Initially moving to Newport Beach, California, O’Brien instead decided to look for a newspaper in the southern mountain states. In January 1949, he purchased two papers in New Mexico, the Las Vegas Optic and the Tucumcari Daily News. He moved his wife and three children to Santa Fe.

Later that summer, O’Brien purchased the weekly Times Hustler of Farmington and turned it into the Daily Times. This would briefly thrust O’Brien into the national spotlight a year later when the people of Farmington reported strange aircraft making 90-degree turns at high speeds. While reporting claims of the townspeople but doubting it was aliens, the Associated Press picked up the story.

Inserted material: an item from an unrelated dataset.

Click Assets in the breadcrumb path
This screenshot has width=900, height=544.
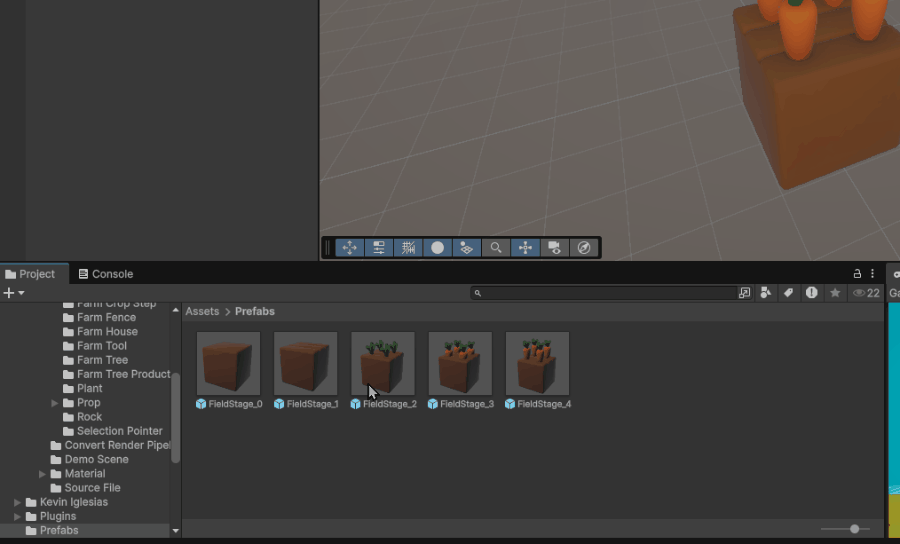202,312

O’Brien was invited to appear on national television, but he declined. (If you are wondering, Farmington is more than a five-hour drive from Roswell.)

O’Brien continued to buy newspapers in New Mexico. This gave rise to a song being sung about him at a state press convention, which went as follows –

I’m Lincoln O’Brien

and I’m always tryin’

to own every paper

wherever I go.

Oh, how the fellows will slay me

When I start to publish in Lamy

(Lamy is a small community in New Mexico that has never had more than a few hundred residents.)

O’Brien would own five daily papers at once in New Mexico. In 1956, he was elected president of the New Mexico Press Association, and he moved to Farmington, which was the home of his largest paper.

He retired at age 65 in 1973, allowing him to spend more time at his summer home in Sarasota, Florida that he had purchased in 1968. He was elected to the New Mexico Newspaper Hall of Fame in the fall of 1973.

O’Brien had groomed his son Eliot to take over the Farmington paper. Not satisfied with how the paper was being run, he bought out the contract of his publisher and came out of retirement. His plan was to work one summer and show Eliot how the paper should be run.

He died at age 85 in Farmington on July 8, 1992, two weeks following the death of his wife, Frances Torka (Eliot) O’Brien. They had been married for 56 years. In addition to his son, Eliot, he was survived by a daughter, Susan Poet, and several grandchildren. Another son, Lincoln Jr., disappeared at age 36 in 1974 when his private plane went down on a flight to England and was never found.